Помню, как тяжело переживала это время: впервые я причиняла реальную боль родителям. Однако, противостоя им, я доказывала, сколь сильна моя любовь к жениху. Именно это в конечном счете заставило их уступить. Возможно, поверить в серьезность наших намерений помогло и то, что мы планировали пожениться по окончании учебы, когда у нас появится заработок, позволяющий обрести независимость. На это им нечего было возразить. Все тщательно взвесив, они благословили наш союз. Шарль-Анри очень естественно влился в нашу семью.

3

«Мы никогда не задавались вопросом о скрытых разногласиях»

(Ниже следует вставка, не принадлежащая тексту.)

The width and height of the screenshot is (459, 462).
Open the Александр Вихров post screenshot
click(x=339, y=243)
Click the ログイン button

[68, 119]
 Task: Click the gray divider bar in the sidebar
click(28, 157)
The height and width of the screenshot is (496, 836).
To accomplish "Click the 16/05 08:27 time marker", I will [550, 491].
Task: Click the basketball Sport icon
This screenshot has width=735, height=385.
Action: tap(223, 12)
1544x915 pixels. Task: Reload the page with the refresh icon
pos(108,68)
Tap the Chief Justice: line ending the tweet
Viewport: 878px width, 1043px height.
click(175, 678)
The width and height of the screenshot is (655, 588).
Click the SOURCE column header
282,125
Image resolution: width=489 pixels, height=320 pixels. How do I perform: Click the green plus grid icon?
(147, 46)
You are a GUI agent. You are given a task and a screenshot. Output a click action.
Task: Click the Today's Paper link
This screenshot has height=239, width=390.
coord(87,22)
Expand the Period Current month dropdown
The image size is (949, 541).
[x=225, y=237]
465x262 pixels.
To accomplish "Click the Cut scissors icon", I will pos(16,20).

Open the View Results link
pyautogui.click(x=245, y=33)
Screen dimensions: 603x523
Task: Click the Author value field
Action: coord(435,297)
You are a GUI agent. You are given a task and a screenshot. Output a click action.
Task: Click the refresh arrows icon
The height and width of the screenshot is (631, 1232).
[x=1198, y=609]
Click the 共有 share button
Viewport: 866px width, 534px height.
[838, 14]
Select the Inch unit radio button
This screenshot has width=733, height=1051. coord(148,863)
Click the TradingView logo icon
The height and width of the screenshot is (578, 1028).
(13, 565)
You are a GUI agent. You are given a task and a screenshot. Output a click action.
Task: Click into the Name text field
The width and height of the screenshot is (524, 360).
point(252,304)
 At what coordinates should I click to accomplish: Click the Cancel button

Мы обвенчались в 1975 году в департаменте Ло-и-Гаронны – в маленькой романской часовне, расположенной рядом с владениями моей бабушки по материнской линии. Экуменический брак, заключенный пресвитером и пастором. Тогда церковь попросила меня подписать документ, в котором я обязалась приложить все усилия для воспитания наших детей в католических традициях. Мы же дали им основы обоих учений, чтобы они могли сделать свой выбор позже. Зная, что у Шарля-Анри учеба продлится дольше, я получила диплом специалиста по документообороту, чтобы поскорее начать зарабатывать. После свадьбы мы поселились в небольшом доме, арендованном родителями мужа. Шарль-Анри учился экстерном в медицинском, я работала в центре Бордо – специалистом по документации в Институте управления бизнесом. Я искала информацию для студентов и научных сотрудников, и работа мне очень нравилась.

Дом я обставила мебелью, купленной на сбережения, сделанные до свадьбы. И вот мы, будучи еще, по сути, студентами, стали молодоженами. Наша жизнь не сильно отличалась от прежней: мы виделись с друзьями, гуляли, проводили выходные на море или в сельской местности. Короче говоря, были счастливы, беззаботны и очень активны.

[6] Высшее учебное заведение во Франции, где готовят офицерские кадры для армии и жандармерии.
[7] Ален Жюппе (р. 1945) – французский правоцентристский политик, сторонник жестких экономических реформ.